[ACTIVITY]: Start at the line in the entries below that contains "Where should I click to: Click the help", stop at the line that contains "Viewport: 675px width, 506px height.", and output exactly the lines in that span, both ends included.

[DATA TO EXAMINE]:
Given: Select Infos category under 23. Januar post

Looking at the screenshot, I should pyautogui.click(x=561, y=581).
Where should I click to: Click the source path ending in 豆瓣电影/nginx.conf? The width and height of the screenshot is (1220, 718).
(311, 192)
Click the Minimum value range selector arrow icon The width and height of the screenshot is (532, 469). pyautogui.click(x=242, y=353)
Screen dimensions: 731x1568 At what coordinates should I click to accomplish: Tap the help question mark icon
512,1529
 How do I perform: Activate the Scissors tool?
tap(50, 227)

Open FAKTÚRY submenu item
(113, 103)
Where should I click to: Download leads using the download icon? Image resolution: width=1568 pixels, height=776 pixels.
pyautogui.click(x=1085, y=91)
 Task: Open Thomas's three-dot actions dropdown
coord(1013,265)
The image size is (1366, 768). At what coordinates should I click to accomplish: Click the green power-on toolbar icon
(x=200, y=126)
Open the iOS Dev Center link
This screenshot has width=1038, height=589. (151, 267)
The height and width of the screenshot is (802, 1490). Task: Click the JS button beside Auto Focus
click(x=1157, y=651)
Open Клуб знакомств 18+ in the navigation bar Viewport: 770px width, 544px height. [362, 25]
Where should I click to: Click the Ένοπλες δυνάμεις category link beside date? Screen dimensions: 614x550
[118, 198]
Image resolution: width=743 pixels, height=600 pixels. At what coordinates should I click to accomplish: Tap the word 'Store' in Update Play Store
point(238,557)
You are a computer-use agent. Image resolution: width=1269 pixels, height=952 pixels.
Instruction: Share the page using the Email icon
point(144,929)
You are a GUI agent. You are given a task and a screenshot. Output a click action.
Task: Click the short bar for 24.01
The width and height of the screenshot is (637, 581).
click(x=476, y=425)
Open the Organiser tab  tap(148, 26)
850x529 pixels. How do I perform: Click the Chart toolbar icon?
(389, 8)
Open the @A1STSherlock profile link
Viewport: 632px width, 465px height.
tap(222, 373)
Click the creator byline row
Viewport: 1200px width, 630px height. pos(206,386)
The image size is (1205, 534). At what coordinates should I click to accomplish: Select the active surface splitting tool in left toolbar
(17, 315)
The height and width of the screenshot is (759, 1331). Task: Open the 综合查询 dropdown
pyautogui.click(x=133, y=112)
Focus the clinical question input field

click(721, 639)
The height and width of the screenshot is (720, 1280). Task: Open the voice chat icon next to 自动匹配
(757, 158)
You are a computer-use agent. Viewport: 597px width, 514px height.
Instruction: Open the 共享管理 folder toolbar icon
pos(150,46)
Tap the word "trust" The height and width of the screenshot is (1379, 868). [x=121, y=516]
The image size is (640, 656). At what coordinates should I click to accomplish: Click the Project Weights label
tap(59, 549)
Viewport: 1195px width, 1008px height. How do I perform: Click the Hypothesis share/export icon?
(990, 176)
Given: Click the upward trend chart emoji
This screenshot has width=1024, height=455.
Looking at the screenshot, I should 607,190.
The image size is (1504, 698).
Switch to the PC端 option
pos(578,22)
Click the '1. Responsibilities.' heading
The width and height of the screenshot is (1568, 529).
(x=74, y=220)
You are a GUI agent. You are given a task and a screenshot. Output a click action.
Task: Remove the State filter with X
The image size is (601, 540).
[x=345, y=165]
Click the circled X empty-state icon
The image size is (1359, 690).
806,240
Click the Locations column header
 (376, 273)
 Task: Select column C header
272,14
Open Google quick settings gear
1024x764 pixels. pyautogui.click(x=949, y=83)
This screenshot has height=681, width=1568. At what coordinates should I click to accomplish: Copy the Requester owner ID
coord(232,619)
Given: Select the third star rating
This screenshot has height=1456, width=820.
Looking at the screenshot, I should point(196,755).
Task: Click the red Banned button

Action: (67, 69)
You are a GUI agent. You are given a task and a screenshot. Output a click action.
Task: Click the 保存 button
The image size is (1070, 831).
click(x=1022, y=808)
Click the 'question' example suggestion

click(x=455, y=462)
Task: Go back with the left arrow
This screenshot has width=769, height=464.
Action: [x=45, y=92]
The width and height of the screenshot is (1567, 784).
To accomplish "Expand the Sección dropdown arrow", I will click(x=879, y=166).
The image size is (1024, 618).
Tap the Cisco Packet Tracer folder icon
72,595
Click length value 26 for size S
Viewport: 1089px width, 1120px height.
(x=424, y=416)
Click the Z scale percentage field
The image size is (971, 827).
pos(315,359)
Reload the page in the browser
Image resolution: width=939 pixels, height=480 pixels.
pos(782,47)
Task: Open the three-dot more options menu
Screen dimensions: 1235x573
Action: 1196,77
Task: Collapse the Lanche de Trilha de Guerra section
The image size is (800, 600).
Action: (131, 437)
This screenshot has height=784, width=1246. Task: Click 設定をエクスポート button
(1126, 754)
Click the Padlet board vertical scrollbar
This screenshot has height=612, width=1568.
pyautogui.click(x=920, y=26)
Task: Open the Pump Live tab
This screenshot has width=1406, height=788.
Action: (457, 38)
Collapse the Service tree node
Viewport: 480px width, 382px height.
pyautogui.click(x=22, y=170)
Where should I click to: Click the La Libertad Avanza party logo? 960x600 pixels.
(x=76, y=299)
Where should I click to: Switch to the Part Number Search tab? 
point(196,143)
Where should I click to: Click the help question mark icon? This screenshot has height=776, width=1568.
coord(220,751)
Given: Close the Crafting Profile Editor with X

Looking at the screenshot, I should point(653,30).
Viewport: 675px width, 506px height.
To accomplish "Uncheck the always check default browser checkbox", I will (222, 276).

[ANSWER]:
Where should I click to: Click the help question mark icon? This screenshot has height=776, width=1568.
coord(220,751)
Given: Close the Crafting Profile Editor with X

Looking at the screenshot, I should point(653,30).
Viewport: 675px width, 506px height.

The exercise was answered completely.